EINGABEDATEN -
* * * * *

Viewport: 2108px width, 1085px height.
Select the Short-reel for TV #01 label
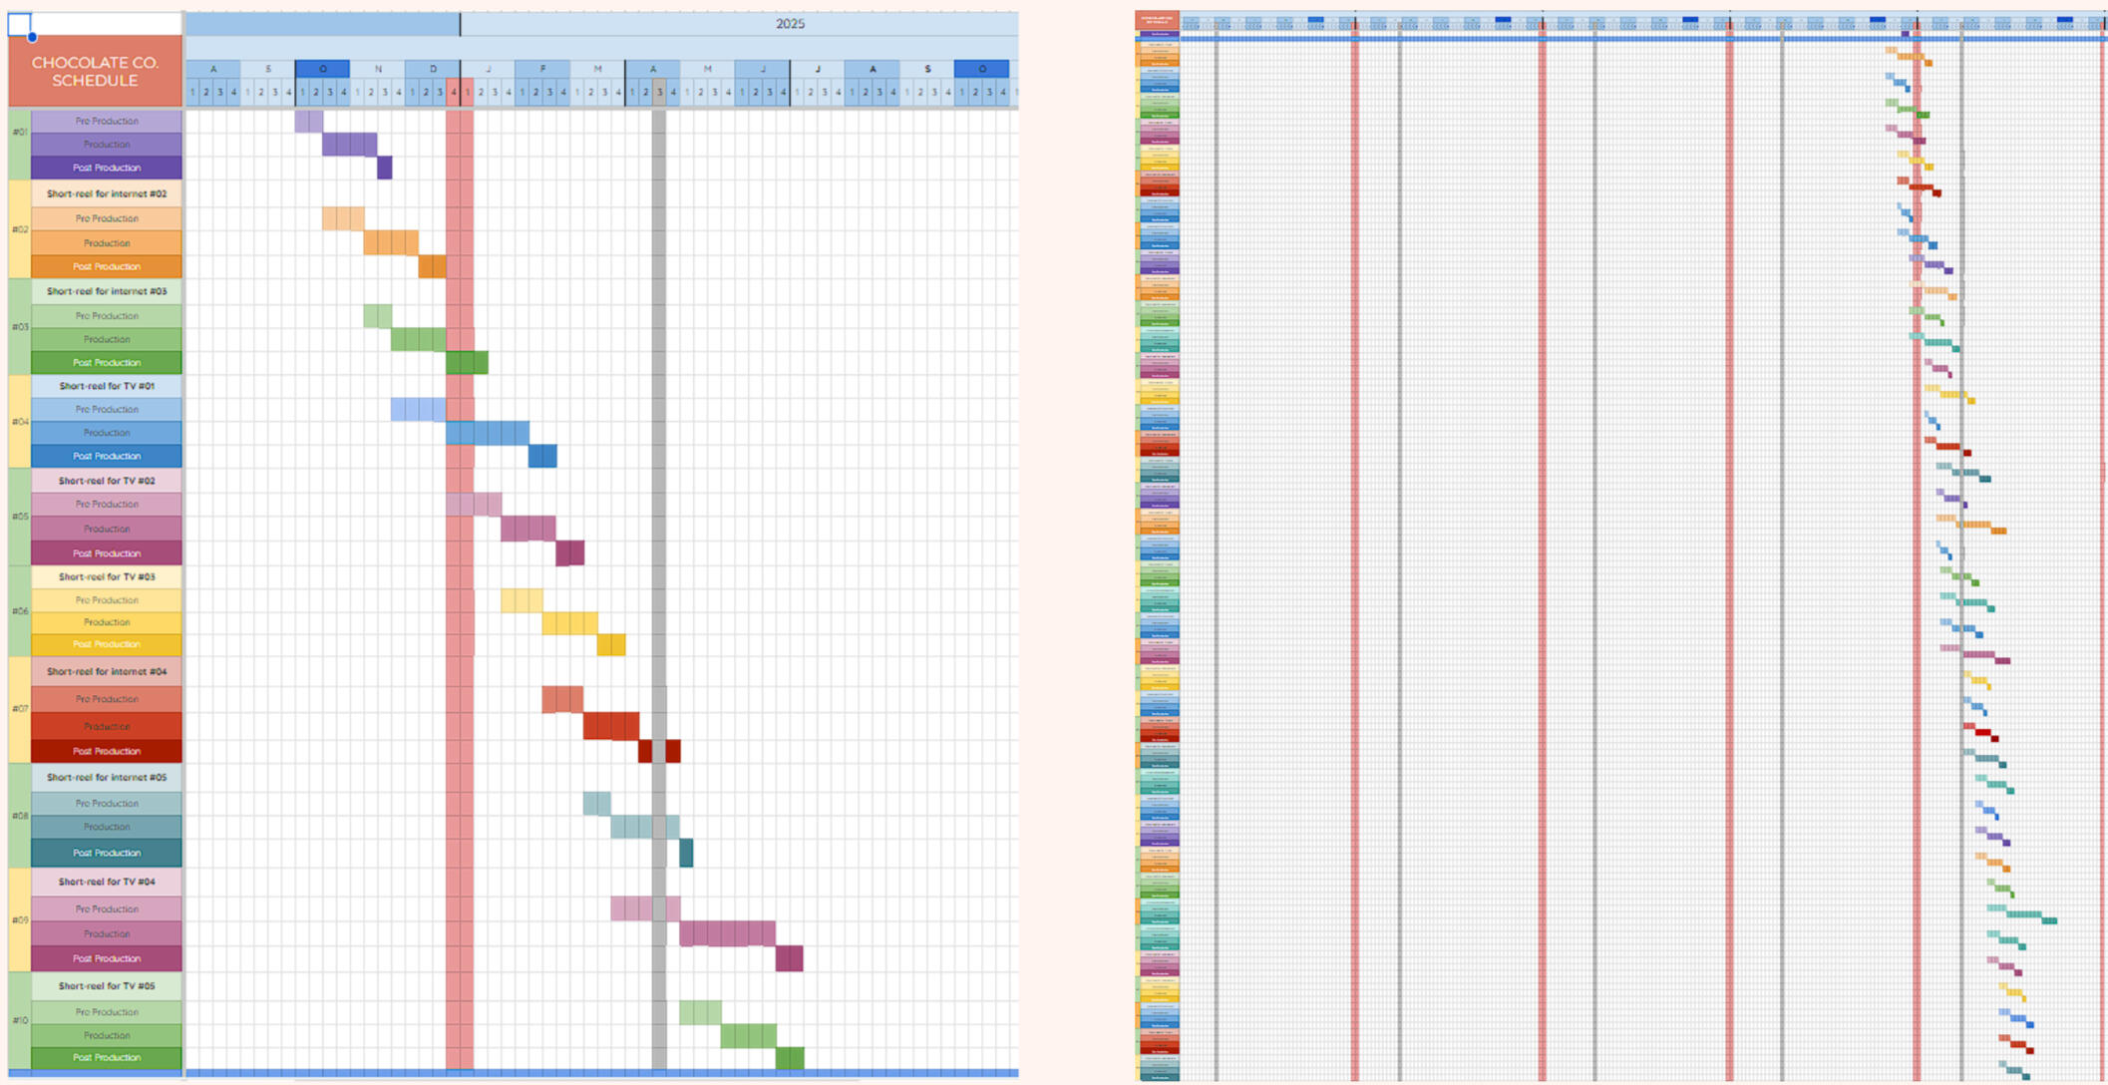pyautogui.click(x=107, y=386)
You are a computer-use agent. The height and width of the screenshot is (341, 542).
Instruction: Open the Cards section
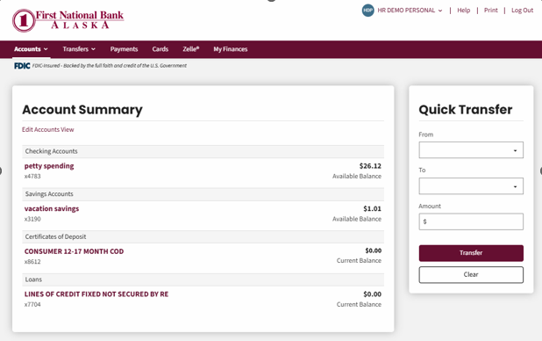160,49
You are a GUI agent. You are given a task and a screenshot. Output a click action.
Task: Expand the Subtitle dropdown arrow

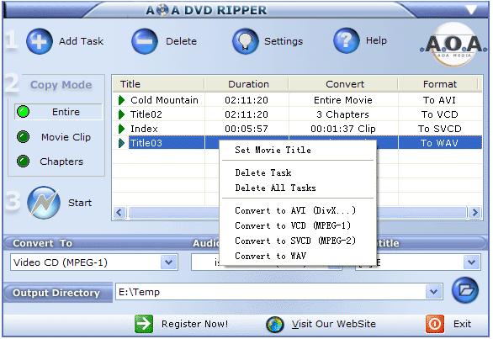[x=471, y=262]
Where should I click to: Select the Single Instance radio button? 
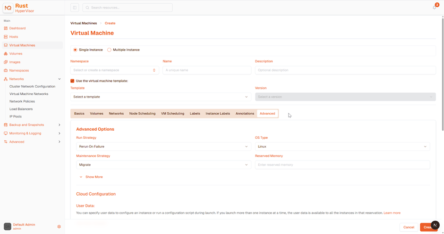75,50
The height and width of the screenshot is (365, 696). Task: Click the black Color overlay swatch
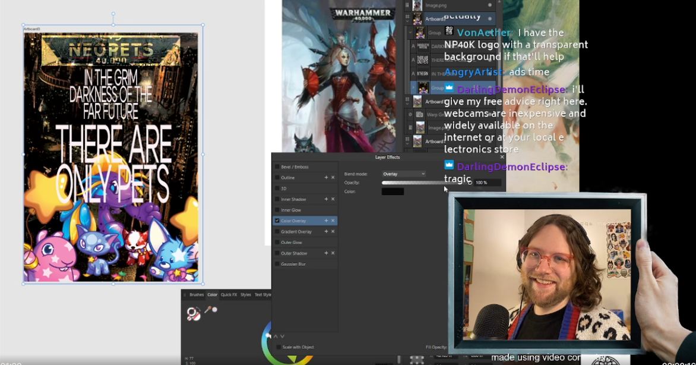(393, 191)
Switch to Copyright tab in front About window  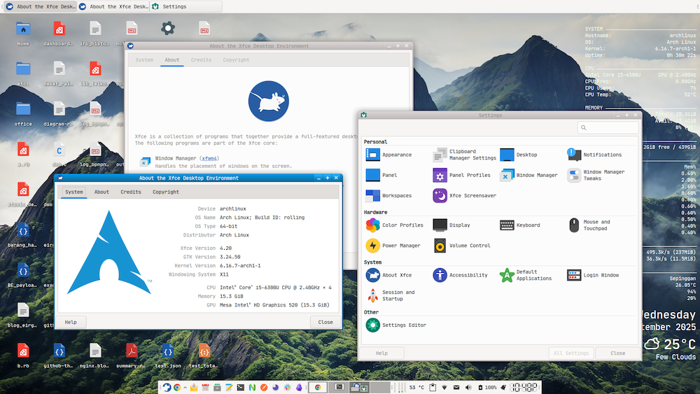click(x=166, y=192)

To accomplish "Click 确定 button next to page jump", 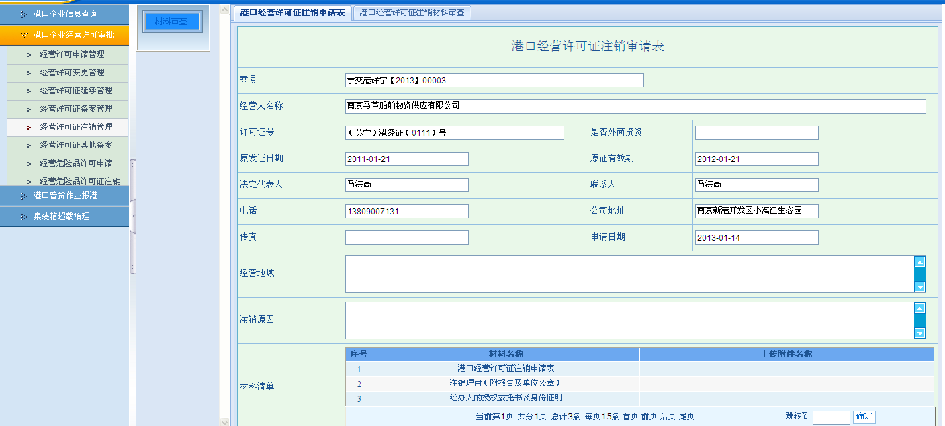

* * * * *

DEINE AUFGABE -
Schreib die Auflistung von ihrem Anfang bis einschließlich der Zeile mit "[x=471, y=262]" noch einmal ab und ersetze darin "screenshot" durch "screen image". Alles andere bleibt unverändert, und die Bilder lässt du weg.

ERGEBNIS DER ÜBUNG -
Viewport: 2108px width, 1085px height.
Select the Short-reel for TV #01 label
pyautogui.click(x=107, y=386)
You are a computer-use agent. The height and width of the screen image is (341, 542).
Instruction: Open the Cards section
160,49
You are a GUI agent. You are given a task and a screen image. Output a click action.
Task: Expand the Subtitle dropdown arrow

[x=471, y=262]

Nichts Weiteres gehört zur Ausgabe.